The bet you should never make

I am going to keep flipping a coin until I get a heads, for every tails I get in a row before that first heads, I will double the amount of money I will give you. So if it lands on heads first, you get $1. One tails and then a heads, you get $2. Two tails and then a heads, you get $4.

How much would you pay to play this game? I would pay about $20, but if you do the maths, it turns out that this game is literally priceless.

Here’s how you figure out how much the game is worth, consider you chance of getting a certain amount of tails in a row, and then the payout if this is to occur, then add up the amounts you get for all the different options, and you have the value of the game. In probability, this is called the expected value, the average amount the game would pay out if you played it an infinite amount of times.

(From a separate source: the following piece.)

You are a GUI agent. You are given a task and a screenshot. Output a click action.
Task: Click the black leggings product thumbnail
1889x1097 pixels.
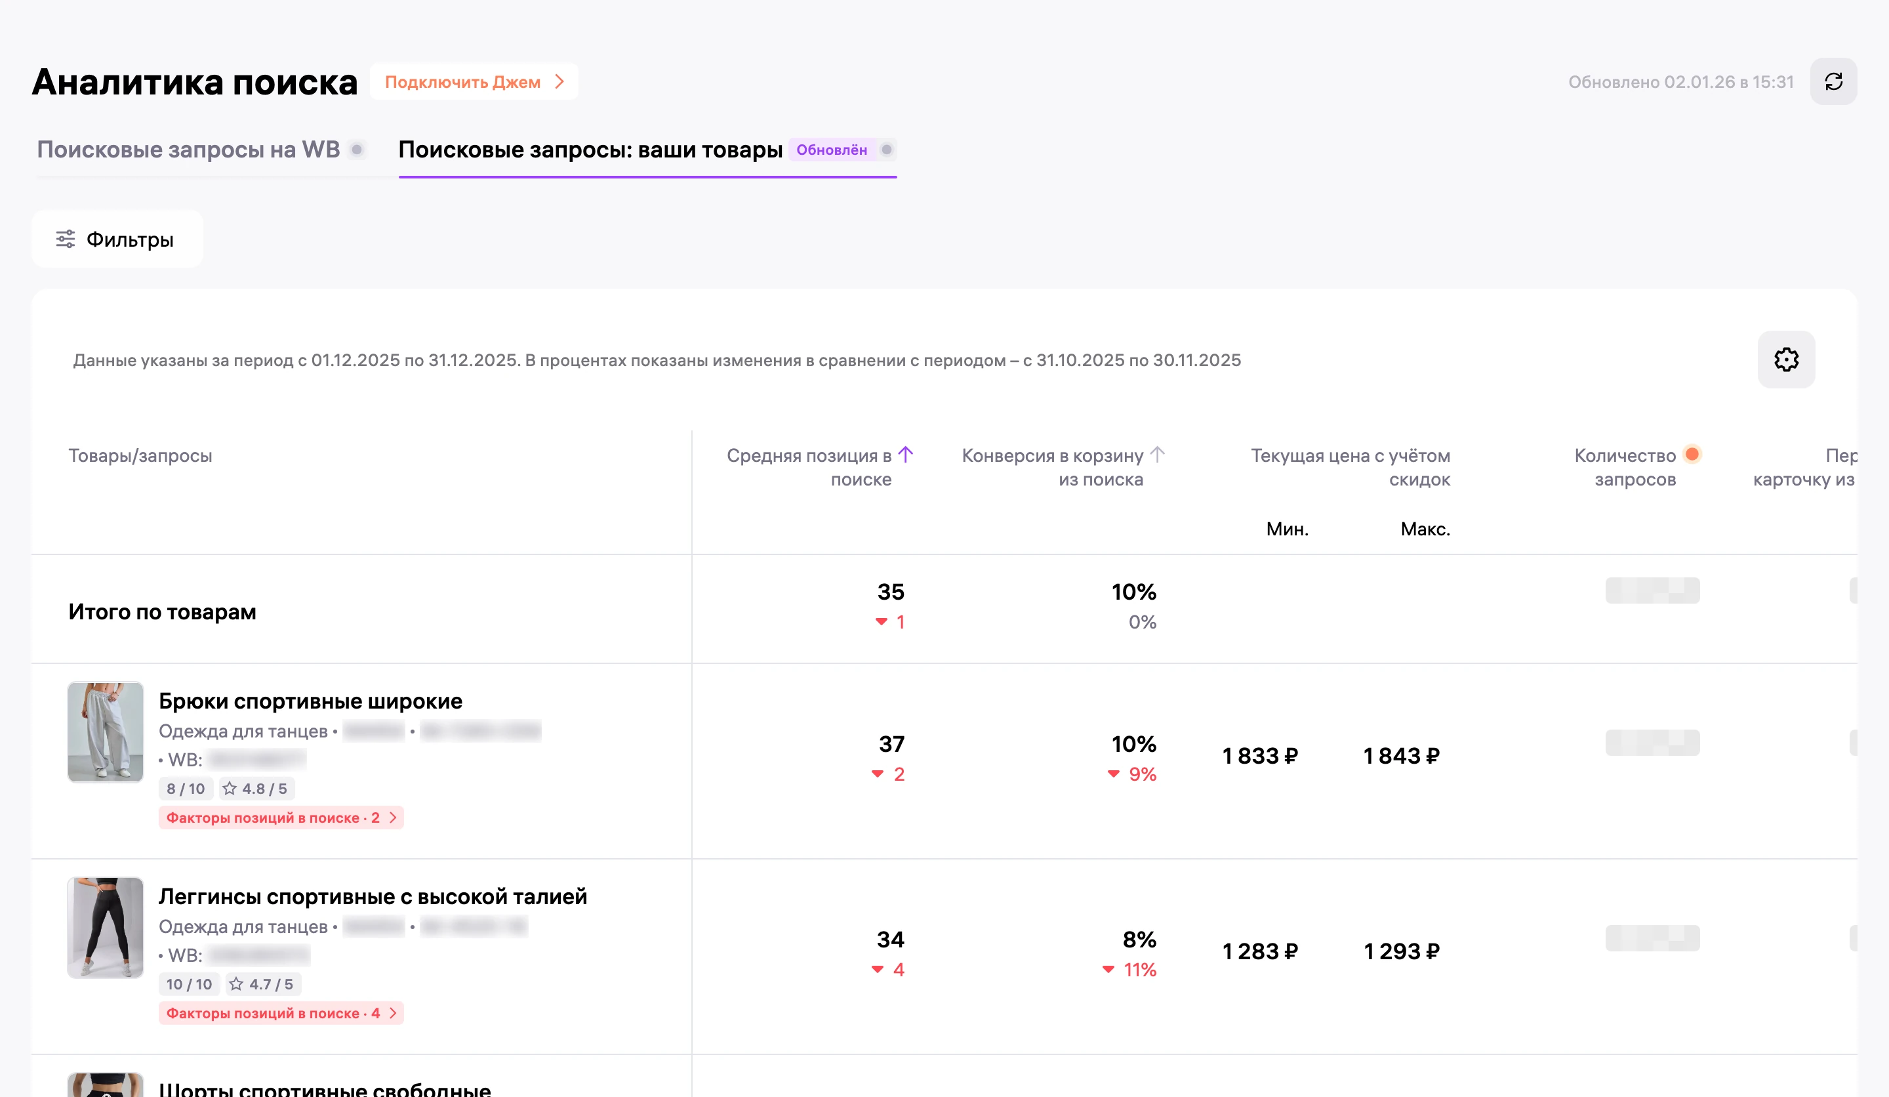(x=105, y=928)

You have a 1/2 chance (no tails before heads) of winning $1, so this outcome is worth $0.50.

You have a 1/4 chance (one tails then heads) of winning $2, so this outcome is worth 1/4 * $2 = $0.50

You have a 1/8 chance (two tails then heads) of winning $4, so this outcome is worth 1/8* $4 = $0.50

For every outcome, the chance halves put the payout doubles, so each one is worth $0.50. But there an infinite amount of outcomes, you could technically get any amount of tails before you get a heads, so the game is worth $0.50 + $0.50 + $0.50…. continuing on forever, which is infinite money.

This is where the example I went through in a statistics course ended, you have this counterintuitive answer about what seems like a very simple game, it seems like obviously there has to exist a price that is too high to pay, but maths doesn’t lie, there isn’t one.

Why then am I going to pay $20 to play this game? It’s because in real life there is a maximum amount of money that you could conceivably win, if you won much more than a trillion dollars, the global monetary system would cease to make any sense, and there would be no organisation (we are already past the net worth of the richest person in the world here) with enough money to pay you. So let’s run the numbers again, but this time with a cap on the maximum payout, at $1,000,000,000,000. It seems like this shouldn’t make a lot of a difference, you only win that much money about one in a trillion times.

To figure out how many outcomes there are below $1 trillion, we take a logarithm with base 2 of $1 trillion, and get 40 (a logarithm with base 2 essentially asks the question, how many times do I have to multiply 2 by itself to get the number). Each outcome is worth $0.50, so the game is now worth 40*$0.50 = $20. It seems absurd to me that placing what seems like a very trivial restriction on the game takes it’s value from infinity to $20, but it does, and for me that says a lot about how we think about extremely low likelihood events, we intuitively ignore them completely, and a lot of the time, it doesn’t do us much harm.